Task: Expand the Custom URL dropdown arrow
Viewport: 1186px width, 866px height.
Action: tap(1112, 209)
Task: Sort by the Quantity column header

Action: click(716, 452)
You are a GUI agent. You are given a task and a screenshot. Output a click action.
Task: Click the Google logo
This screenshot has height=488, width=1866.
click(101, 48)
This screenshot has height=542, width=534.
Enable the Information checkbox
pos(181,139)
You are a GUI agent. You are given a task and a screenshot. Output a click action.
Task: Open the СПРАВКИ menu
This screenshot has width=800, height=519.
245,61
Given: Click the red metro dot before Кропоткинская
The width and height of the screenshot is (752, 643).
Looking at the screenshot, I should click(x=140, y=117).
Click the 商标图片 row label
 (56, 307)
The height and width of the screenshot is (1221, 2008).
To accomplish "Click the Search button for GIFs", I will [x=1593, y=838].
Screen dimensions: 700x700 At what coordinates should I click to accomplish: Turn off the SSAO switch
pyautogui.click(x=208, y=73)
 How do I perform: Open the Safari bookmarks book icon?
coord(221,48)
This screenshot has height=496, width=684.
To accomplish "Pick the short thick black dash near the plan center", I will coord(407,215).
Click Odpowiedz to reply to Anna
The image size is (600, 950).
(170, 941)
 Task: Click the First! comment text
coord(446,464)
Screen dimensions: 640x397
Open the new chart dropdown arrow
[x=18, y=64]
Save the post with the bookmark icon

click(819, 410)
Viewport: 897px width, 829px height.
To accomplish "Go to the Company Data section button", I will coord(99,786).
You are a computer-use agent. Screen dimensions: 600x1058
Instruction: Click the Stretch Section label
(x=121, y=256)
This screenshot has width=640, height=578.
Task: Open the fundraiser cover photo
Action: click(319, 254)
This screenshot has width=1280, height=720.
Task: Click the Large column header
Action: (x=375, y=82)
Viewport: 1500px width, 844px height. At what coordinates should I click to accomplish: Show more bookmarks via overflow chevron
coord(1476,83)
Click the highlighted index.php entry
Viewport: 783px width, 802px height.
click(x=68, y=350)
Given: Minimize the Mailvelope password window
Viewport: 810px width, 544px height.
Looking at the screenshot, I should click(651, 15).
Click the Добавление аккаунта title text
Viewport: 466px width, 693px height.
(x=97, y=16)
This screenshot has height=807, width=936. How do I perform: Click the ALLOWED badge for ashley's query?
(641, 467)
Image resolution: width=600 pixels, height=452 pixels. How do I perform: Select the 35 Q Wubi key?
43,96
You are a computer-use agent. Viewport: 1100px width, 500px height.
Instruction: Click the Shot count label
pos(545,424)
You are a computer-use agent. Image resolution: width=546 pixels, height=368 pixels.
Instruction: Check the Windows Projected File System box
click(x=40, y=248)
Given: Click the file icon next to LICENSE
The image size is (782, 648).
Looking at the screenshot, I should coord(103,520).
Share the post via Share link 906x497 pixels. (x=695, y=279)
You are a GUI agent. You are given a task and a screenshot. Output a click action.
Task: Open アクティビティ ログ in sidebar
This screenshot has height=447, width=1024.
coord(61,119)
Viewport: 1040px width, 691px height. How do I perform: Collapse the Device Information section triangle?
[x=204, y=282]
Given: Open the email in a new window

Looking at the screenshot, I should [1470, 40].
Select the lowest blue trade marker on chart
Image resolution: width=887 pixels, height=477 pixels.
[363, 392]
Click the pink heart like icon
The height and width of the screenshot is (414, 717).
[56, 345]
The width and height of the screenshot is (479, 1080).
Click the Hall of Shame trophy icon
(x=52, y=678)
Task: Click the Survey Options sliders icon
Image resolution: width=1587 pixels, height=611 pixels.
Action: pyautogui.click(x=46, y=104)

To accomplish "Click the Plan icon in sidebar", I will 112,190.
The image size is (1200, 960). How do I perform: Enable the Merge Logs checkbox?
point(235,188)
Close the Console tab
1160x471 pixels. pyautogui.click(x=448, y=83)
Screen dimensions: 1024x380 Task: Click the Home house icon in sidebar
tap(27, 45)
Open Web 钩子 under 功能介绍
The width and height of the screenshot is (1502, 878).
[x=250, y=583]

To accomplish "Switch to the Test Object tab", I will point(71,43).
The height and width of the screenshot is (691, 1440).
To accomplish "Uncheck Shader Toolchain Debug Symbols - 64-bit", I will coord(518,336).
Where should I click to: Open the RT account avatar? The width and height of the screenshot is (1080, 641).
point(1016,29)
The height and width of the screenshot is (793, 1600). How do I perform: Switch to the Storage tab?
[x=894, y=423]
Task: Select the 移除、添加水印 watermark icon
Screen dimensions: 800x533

******

Taking the listing above as the source, transcribe only the lines starting at the line with "This screenshot has height=488, width=1866." and going through the line with "Viewport: 897px width, 829px height.", unaltered and with both ends included.

This screenshot has height=488, width=1866.
click(101, 48)
This screenshot has height=542, width=534.
Enable the Information checkbox
pos(181,139)
You are a GUI agent. You are given a task and a screenshot. Output a click action.
Task: Open the СПРАВКИ menu
This screenshot has width=800, height=519.
245,61
Given: Click the red metro dot before Кропоткинская
The width and height of the screenshot is (752, 643).
Looking at the screenshot, I should click(x=140, y=117).
Click the 商标图片 row label
 (56, 307)
The height and width of the screenshot is (1221, 2008).
To accomplish "Click the Search button for GIFs", I will [x=1593, y=838].
Screen dimensions: 700x700 At what coordinates should I click to accomplish: Turn off the SSAO switch
pyautogui.click(x=208, y=73)
 How do I perform: Open the Safari bookmarks book icon?
coord(221,48)
This screenshot has height=496, width=684.
To accomplish "Pick the short thick black dash near the plan center", I will coord(407,215).
Click Odpowiedz to reply to Anna
The image size is (600, 950).
(170, 941)
 Task: Click the First! comment text
coord(446,464)
Screen dimensions: 640x397
Open the new chart dropdown arrow
[x=18, y=64]
Save the post with the bookmark icon

click(819, 410)
Viewport: 897px width, 829px height.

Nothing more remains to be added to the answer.